MP: E, em todas essas áreas, você está contando histórias, né? São narrativas.

Marina: É, essas do disco são mais autobiográficas, mas tem uma ou outra que são inventadas. Adoro o caminho do Chico Buarque, por exemplo, em que ele é um cronista. Ele inventa histórias, faz personagens. O Arnaldo Antunes está nessa onda agora também, que eu acho incrível.

foto por web mota

MP: E o seu processo de criar, de compor, como é?

Marina: Varia bastante. Tem vezes em que eu pego o violão, fico tocando, crio uma harmonia, uma melodia, daí faço a letra. Tem vezes em que eu acordo com a música na cabeça, daí eu gravo a música e a letra já juntas. Ou eu tenho a letra já escrita e faço a música, ou o Jeneci me dá uma composição e eu escrevo a letra, ou eu estou tocando com uma galera e nasce dali. A melodia eu consigo fazer em grupo, mas a letra não. Para escrever, eu preciso “de quatro paredes”. E eu escrevo sempre, tenho como se fosse um diário poético. Agora, música, é só quando dá vontade. Quando eu estou precisando, eu faço. A palavra é mais constante.

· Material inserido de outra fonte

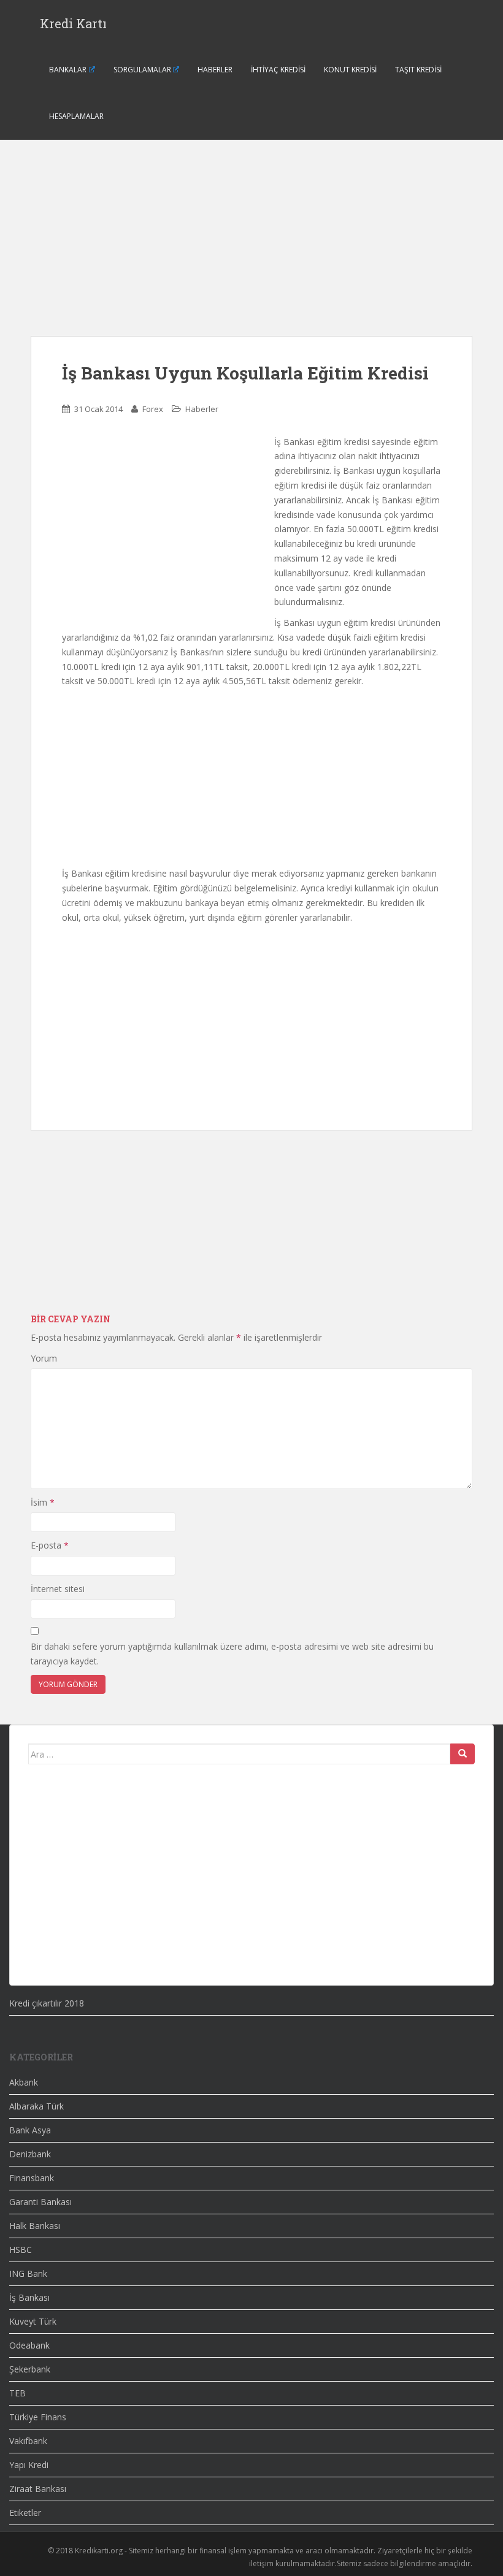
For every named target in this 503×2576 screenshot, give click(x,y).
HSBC (20, 2249)
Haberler (215, 69)
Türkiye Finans (37, 2417)
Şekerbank (29, 2369)
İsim (43, 1502)
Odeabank (29, 2345)
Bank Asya (30, 2130)
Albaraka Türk (36, 2106)
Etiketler (25, 2512)
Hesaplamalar (76, 116)
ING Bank (28, 2273)
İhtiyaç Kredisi (278, 69)
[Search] (462, 1753)
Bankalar (67, 69)
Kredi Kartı (73, 23)
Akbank (23, 2082)
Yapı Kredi (28, 2465)
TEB (17, 2393)
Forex (152, 408)
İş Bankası (29, 2297)
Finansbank (31, 2178)
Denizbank (30, 2154)
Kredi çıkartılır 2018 (46, 2003)
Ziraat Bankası (37, 2488)
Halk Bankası (34, 2225)
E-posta (50, 1545)
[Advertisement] (251, 250)
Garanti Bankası (40, 2202)
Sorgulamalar (142, 69)
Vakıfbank (28, 2441)
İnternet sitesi (58, 1589)
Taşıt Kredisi (418, 69)
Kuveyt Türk (32, 2321)
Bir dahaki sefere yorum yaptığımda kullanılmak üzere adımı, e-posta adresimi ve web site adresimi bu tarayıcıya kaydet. (232, 1653)
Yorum (44, 1358)
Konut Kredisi (350, 69)
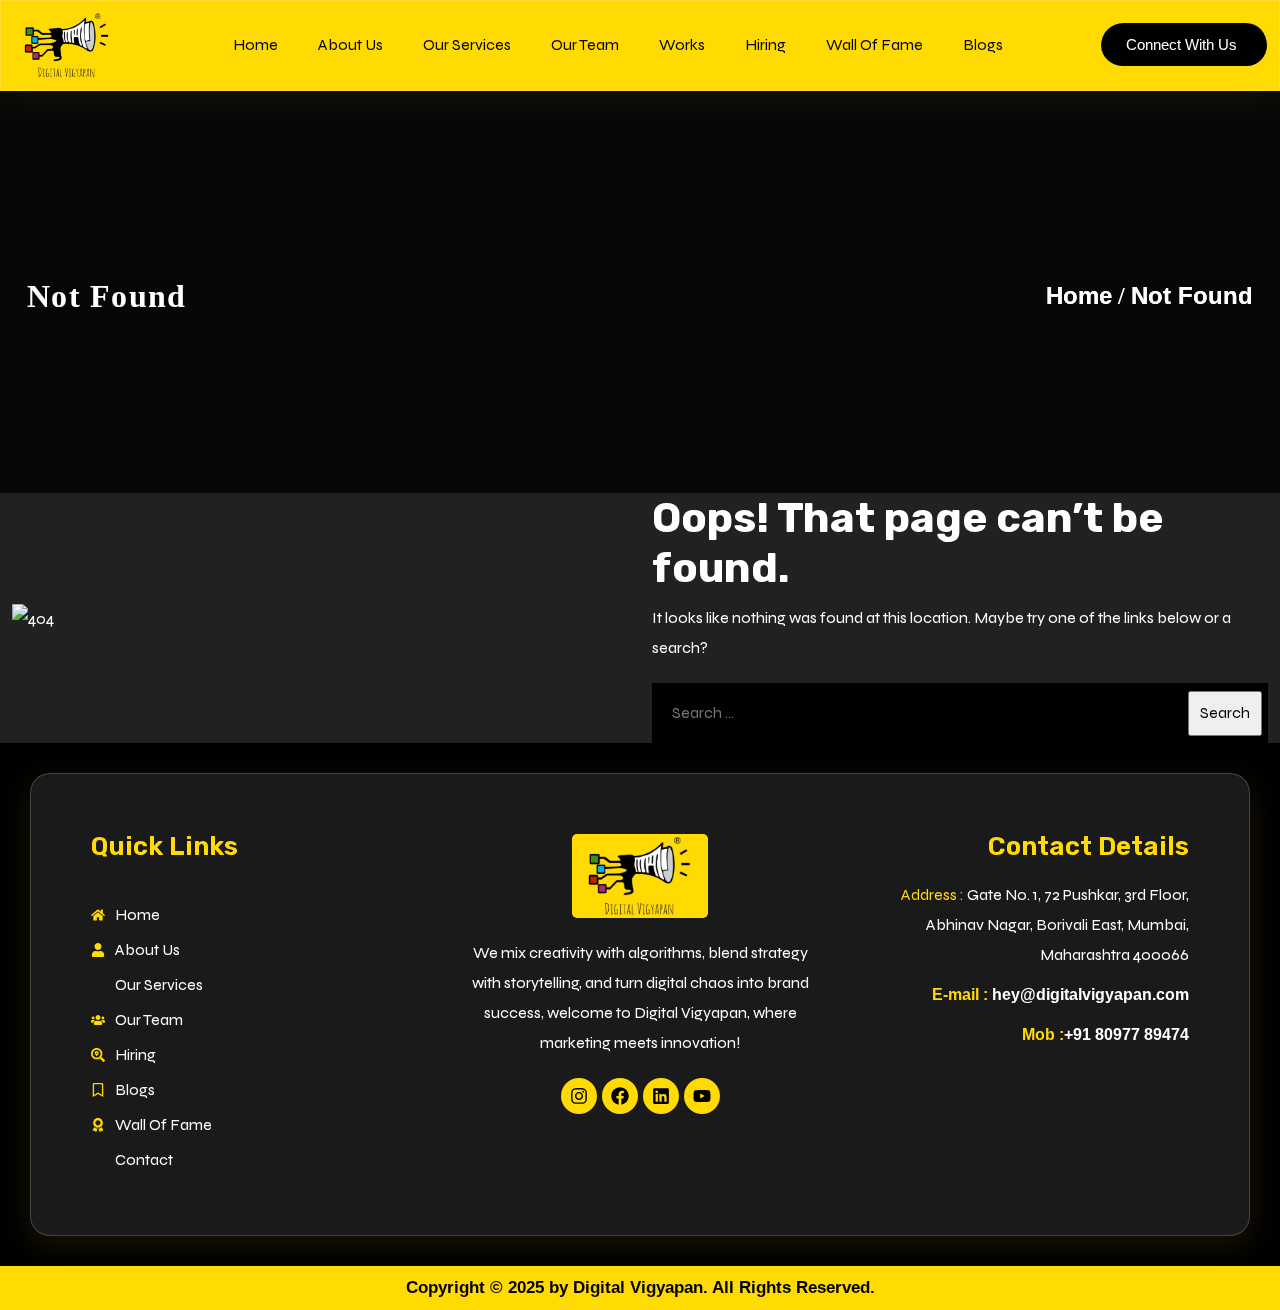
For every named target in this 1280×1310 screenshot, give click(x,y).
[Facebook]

MP: Você surge no cenário artístico já como “herdeira”. Como foi crescer como artista carregando o sobrenome, com todas as associações ao seu pai?

Marina: Acho que essa questão da filha ela aparece muito mais fortemente na minha vida antes, quando eu não fazia música. Eu sempre tive a sensação de estar em algum lugar e as pessoas perguntarem “Wisnik? Oooh Wisnik”, porque as pessoas tem tanta admiração por ele como ser humano, o artista que ele é, o pensador e tal. Sempre vivi isso. E acho que essa sombra, nesse momento é o que eu menos sinto. Não sei se pelo meu amadurecimento como artista ou por minha música se mostrar diferente da dele por natureza, mas eu não sinto essa presença, que isso me traz um peso. Mesmo, mesmo. Acho que ele traz só coisas boas, sempre foi uma grande referência pra mim, mas tudo sempre foi tão leve que eu não sinto como se eu tivesse um legado pra dar conta, ou como se eu tivesse que responder a algo que o público dele espera, acho que às vezes são públicos diferentes também. Então é muito tranquilo.

MP: Como foi gravar o clipe de Na Rua Agora, o seu primeiro? Você estava interpretando a si mesma ou a música?

Marina: Foi muito estranho (risos). Interpretar você mesma é um processo a se descobrir. A cena inicial, que o Eric (Rahal, diretor) pôs, não foi combinada – ele estava testando a câmera, eu não cogitava que estaria no clipe. Quando eu vi pela primeira vez, não gostei, pedi para tirar, mas aí nada mais combinava e acabei deixando. Foi um clipe muito rápido e muito barato, a gente chegou na [Praça da] Sé (no centro de São Paulo), chamava as pessoas para cantar, já tinha uma galera numa roda em volta e depois tirava foto comigo – aquela energia boa. Depois a cena em que eu saio cantando foi feita em um take, a luz ficou boa, o vento bateu e tal e a gente ficou com ele, foi uma coisa muito rápida. Mas acho que ainda tem muito a se descobrir nesse processo como intérprete de uma música que você fez.